**Aim**
Output every one of the following lines unchanged, keeping their order and wording.

— start Task inputs —

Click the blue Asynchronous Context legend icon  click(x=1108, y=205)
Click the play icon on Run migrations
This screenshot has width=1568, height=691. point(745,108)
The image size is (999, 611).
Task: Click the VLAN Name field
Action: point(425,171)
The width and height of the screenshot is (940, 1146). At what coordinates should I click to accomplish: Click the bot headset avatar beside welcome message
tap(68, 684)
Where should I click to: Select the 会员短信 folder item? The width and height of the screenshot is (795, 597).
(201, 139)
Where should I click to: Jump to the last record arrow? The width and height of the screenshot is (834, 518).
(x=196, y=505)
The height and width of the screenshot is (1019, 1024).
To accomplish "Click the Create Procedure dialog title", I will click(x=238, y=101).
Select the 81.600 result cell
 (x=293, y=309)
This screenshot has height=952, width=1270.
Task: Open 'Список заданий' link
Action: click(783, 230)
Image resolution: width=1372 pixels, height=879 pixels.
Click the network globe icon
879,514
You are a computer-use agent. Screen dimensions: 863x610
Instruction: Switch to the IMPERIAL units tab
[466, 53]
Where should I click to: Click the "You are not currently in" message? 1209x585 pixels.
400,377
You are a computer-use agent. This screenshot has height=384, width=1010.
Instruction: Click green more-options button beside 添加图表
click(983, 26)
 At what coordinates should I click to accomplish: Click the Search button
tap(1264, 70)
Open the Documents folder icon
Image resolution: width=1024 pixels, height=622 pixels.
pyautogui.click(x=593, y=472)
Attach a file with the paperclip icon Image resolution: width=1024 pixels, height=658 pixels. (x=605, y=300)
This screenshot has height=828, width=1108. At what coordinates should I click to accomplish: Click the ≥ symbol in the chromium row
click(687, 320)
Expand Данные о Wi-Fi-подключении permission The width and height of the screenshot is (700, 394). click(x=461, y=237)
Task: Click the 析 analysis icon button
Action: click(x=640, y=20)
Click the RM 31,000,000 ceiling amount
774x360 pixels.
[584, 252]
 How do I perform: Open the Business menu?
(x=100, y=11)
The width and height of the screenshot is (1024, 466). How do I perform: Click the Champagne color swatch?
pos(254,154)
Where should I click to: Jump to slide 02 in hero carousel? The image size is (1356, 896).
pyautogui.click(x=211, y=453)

— end Task inputs —

**Completed exercise**
Click the blue Asynchronous Context legend icon  click(x=1108, y=205)
Click the play icon on Run migrations
This screenshot has width=1568, height=691. point(745,108)
The image size is (999, 611).
Task: Click the VLAN Name field
Action: point(425,171)
The width and height of the screenshot is (940, 1146). At what coordinates should I click to accomplish: Click the bot headset avatar beside welcome message
tap(68, 684)
Where should I click to: Select the 会员短信 folder item? The width and height of the screenshot is (795, 597).
(201, 139)
Where should I click to: Jump to the last record arrow? The width and height of the screenshot is (834, 518).
(x=196, y=505)
The height and width of the screenshot is (1019, 1024).
To accomplish "Click the Create Procedure dialog title", I will click(x=238, y=101).
Select the 81.600 result cell
 (x=293, y=309)
This screenshot has height=952, width=1270.
Task: Open 'Список заданий' link
Action: click(783, 230)
Image resolution: width=1372 pixels, height=879 pixels.
Click the network globe icon
879,514
You are a computer-use agent. Screen dimensions: 863x610
Instruction: Switch to the IMPERIAL units tab
[466, 53]
Where should I click to: Click the "You are not currently in" message? 1209x585 pixels.
400,377
You are a computer-use agent. This screenshot has height=384, width=1010.
Instruction: Click green more-options button beside 添加图表
click(983, 26)
 At what coordinates should I click to accomplish: Click the Search button
tap(1264, 70)
Open the Documents folder icon
Image resolution: width=1024 pixels, height=622 pixels.
pyautogui.click(x=593, y=472)
Attach a file with the paperclip icon Image resolution: width=1024 pixels, height=658 pixels. (x=605, y=300)
This screenshot has height=828, width=1108. At what coordinates should I click to accomplish: Click the ≥ symbol in the chromium row
click(687, 320)
Expand Данные о Wi-Fi-подключении permission The width and height of the screenshot is (700, 394). click(x=461, y=237)
Task: Click the 析 analysis icon button
Action: click(x=640, y=20)
Click the RM 31,000,000 ceiling amount
774x360 pixels.
[584, 252]
 How do I perform: Open the Business menu?
(x=100, y=11)
The width and height of the screenshot is (1024, 466). How do I perform: Click the Champagne color swatch?
pos(254,154)
Where should I click to: Jump to slide 02 in hero carousel? The image size is (1356, 896).
pyautogui.click(x=211, y=453)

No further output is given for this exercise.